表紙_後篇_坂上300

『創造的な習慣』坂上卓史 後篇

Product Arts坂上卓史(さかうえ・たかし)さんは、名古屋を拠点に活動するアナログゲームデザイナーです。アブストラクトな思考性の高いゲームから、大きなボードを使ったゲーム、さらにはキャラクターを重視したカードゲームまでを実に幅広く手がけておられます。

主な作品リスト
COMPANY:BOCG』『AKINDO』 『BIRTH』『彼女のカレラRS TTG』 『神道』『Twelve Heroes(共作)』『ART OF WAR(共作)』『緑の砂漠(共作)』他

優れた作品を創作し続けているアナログゲームのデザイナーに対して、Saashi & Saashi が定型的な質問を用意し、それに回答してもらうという、このインタビュー企画『創造的な習慣〜アナログゲームデザイナーはいかにしてクリエイトするのか』。

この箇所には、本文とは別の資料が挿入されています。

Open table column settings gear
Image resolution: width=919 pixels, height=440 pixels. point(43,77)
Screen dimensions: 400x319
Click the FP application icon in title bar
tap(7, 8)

クリエイトする上で欠かせないもののひとつに、困難に負けず必ず完成させるという一念が挙げられると思いますが、坂上さんの難局に打ち克つとする姿勢からは学ぶところが少なくありません。そしてそのアグレッシブなクリエイトへの情熱もさることながら、一方では冷静で緻密な分析に基づいた判断を両立させているという対比からは、さまざまな創造のヒントが見出せるように思います。ロングインタビューを敢行してまとめた全記事を三分割し、後篇をここにお届けします。(前篇中篇はこちら)


ディベロップ

── ディベロップの作業についてお訊きします。坂上さんは数学的な計算を立てますか。それとも経験や感性に頼りますか。

坂上 ディベロップまでいけたら、もう数学しかないんじゃないかと思います。計算はしていますよ。たとえばゲームの中に資源が3種類出てくるとすれば、その獲得の仕方について考えます。同じアクションを選択したとして、それぞれがいくつ得られるのか、というところはとにかく計算しますね。同列の価値として扱いたいのに、どれかが獲得しやすいという状態がまずいのなら、どれも目立たないように平らに各所の数字を調整するということはしています。

── カード枚数を最終的に決めるのも計算によりますか。

坂上 カード枚数は案外プレイアビリティに影響しますから、数学的な計算だけで決めるわけではないですけどね。プレイのしやすさを考えて調整するというパターンが多いですよ。そこは「遊びやすさ」に関わるところなので大事にします。究極的には任天堂の『スーパーマリオブラザーズ』みたいなものが最高だと思っているんです。あのゲームを遊ぶ時は直感的に操作できて、ゲームのメカニクスに対して何の疑問も湧かない。メカニズムが全部覆い隠されていて、表には遊びやすさしかない。やはりそういうところを念頭に置いた上での、数学的な調整という立ち位置ですね。それを可能にするために、数学的な観点は極めて重要だとぼくは考えています。

── メカニクスを考える、作り出す作業というのは、どのようにして始まるのですか。

坂上 「メカニクス」については、「コンセプト」や「テーマ」に基づいて出てくるものだと考えていますね。

── 具体的にはそれがどう立ち上がってくるのですか。